◆ WHAT YOU SHOULD DO
Keeping each line exactly as it is, output all of the records.

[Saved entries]

□ □ □ □

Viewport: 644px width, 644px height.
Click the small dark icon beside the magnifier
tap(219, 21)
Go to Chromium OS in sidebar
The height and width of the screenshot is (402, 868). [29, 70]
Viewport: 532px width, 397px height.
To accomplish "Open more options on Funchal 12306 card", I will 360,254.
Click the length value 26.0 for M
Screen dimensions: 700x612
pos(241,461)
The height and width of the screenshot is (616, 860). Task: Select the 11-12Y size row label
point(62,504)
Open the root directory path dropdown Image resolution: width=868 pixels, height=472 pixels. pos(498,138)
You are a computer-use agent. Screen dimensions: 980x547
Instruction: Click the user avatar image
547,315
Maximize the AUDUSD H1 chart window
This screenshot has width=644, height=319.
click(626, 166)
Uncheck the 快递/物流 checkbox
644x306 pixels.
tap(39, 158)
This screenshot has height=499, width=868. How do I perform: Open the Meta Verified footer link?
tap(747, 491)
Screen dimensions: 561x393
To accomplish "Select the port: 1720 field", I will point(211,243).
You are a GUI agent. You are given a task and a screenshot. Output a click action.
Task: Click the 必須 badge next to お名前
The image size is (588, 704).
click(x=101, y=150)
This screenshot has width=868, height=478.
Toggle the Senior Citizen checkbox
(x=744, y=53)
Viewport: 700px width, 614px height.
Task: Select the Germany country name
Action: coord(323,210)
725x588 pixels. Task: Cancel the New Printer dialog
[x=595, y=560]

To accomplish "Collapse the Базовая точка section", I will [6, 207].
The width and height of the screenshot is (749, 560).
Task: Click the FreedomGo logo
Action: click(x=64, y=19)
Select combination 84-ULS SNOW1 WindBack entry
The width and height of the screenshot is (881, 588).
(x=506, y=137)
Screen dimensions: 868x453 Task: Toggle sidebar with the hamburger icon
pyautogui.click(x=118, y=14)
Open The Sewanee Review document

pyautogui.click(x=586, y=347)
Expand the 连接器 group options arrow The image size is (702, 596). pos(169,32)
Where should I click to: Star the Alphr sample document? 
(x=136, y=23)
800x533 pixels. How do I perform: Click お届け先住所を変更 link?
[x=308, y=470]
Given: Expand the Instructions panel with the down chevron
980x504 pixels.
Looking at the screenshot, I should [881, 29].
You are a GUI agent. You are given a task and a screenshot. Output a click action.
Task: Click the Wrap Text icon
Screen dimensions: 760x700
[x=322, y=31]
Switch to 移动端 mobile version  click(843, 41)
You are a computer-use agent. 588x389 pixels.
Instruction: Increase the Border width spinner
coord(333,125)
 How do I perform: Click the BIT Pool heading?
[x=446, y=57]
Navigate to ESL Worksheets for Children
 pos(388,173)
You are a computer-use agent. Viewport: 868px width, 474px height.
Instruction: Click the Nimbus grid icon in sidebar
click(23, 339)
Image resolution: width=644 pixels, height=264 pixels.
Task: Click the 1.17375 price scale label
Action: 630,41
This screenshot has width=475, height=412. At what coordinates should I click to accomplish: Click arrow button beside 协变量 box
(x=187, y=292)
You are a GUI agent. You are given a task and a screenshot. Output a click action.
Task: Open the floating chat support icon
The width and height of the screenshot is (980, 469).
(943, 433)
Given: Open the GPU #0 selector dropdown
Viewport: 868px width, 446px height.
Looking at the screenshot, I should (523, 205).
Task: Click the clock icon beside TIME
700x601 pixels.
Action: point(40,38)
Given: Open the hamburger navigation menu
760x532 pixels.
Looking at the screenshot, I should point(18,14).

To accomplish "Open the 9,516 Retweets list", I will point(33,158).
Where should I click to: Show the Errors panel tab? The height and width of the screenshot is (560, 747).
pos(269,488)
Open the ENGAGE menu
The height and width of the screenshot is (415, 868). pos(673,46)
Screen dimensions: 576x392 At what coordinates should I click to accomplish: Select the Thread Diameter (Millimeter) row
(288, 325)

□ □ □ □

◆ EXERCISE RESULT
Viewport: 644px width, 644px height.
Click the small dark icon beside the magnifier
tap(219, 21)
Go to Chromium OS in sidebar
The height and width of the screenshot is (402, 868). [29, 70]
Viewport: 532px width, 397px height.
To accomplish "Open more options on Funchal 12306 card", I will 360,254.
Click the length value 26.0 for M
Screen dimensions: 700x612
pos(241,461)
The height and width of the screenshot is (616, 860). Task: Select the 11-12Y size row label
point(62,504)
Open the root directory path dropdown Image resolution: width=868 pixels, height=472 pixels. pos(498,138)
You are a computer-use agent. Screen dimensions: 980x547
Instruction: Click the user avatar image
547,315
Maximize the AUDUSD H1 chart window
This screenshot has width=644, height=319.
click(626, 166)
Uncheck the 快递/物流 checkbox
644x306 pixels.
tap(39, 158)
This screenshot has height=499, width=868. How do I perform: Open the Meta Verified footer link?
tap(747, 491)
Screen dimensions: 561x393
To accomplish "Select the port: 1720 field", I will point(211,243).
You are a GUI agent. You are given a task and a screenshot. Output a click action.
Task: Click the 必須 badge next to お名前
The image size is (588, 704).
click(x=101, y=150)
This screenshot has width=868, height=478.
Toggle the Senior Citizen checkbox
(x=744, y=53)
Viewport: 700px width, 614px height.
Task: Select the Germany country name
Action: coord(323,210)
725x588 pixels. Task: Cancel the New Printer dialog
[x=595, y=560]

To accomplish "Collapse the Базовая точка section", I will [6, 207].
The width and height of the screenshot is (749, 560).
Task: Click the FreedomGo logo
Action: click(x=64, y=19)
Select combination 84-ULS SNOW1 WindBack entry
The width and height of the screenshot is (881, 588).
(x=506, y=137)
Screen dimensions: 868x453 Task: Toggle sidebar with the hamburger icon
pyautogui.click(x=118, y=14)
Open The Sewanee Review document

pyautogui.click(x=586, y=347)
Expand the 连接器 group options arrow The image size is (702, 596). pos(169,32)
Where should I click to: Star the Alphr sample document? 
(x=136, y=23)
800x533 pixels. How do I perform: Click お届け先住所を変更 link?
[x=308, y=470]
Given: Expand the Instructions panel with the down chevron
980x504 pixels.
Looking at the screenshot, I should [881, 29].
You are a GUI agent. You are given a task and a screenshot. Output a click action.
Task: Click the Wrap Text icon
Screen dimensions: 760x700
[x=322, y=31]
Switch to 移动端 mobile version  click(843, 41)
You are a computer-use agent. 588x389 pixels.
Instruction: Increase the Border width spinner
coord(333,125)
 How do I perform: Click the BIT Pool heading?
[x=446, y=57]
Navigate to ESL Worksheets for Children
 pos(388,173)
You are a computer-use agent. Viewport: 868px width, 474px height.
Instruction: Click the Nimbus grid icon in sidebar
click(23, 339)
Image resolution: width=644 pixels, height=264 pixels.
Task: Click the 1.17375 price scale label
Action: 630,41
This screenshot has width=475, height=412. At what coordinates should I click to accomplish: Click arrow button beside 协变量 box
(x=187, y=292)
You are a GUI agent. You are given a task and a screenshot. Output a click action.
Task: Open the floating chat support icon
The width and height of the screenshot is (980, 469).
(943, 433)
Given: Open the GPU #0 selector dropdown
Viewport: 868px width, 446px height.
Looking at the screenshot, I should (523, 205).
Task: Click the clock icon beside TIME
700x601 pixels.
Action: point(40,38)
Given: Open the hamburger navigation menu
760x532 pixels.
Looking at the screenshot, I should point(18,14).

To accomplish "Open the 9,516 Retweets list", I will point(33,158).
Where should I click to: Show the Errors panel tab? The height and width of the screenshot is (560, 747).
pos(269,488)
Open the ENGAGE menu
The height and width of the screenshot is (415, 868). pos(673,46)
Screen dimensions: 576x392 At what coordinates should I click to accomplish: Select the Thread Diameter (Millimeter) row
(288, 325)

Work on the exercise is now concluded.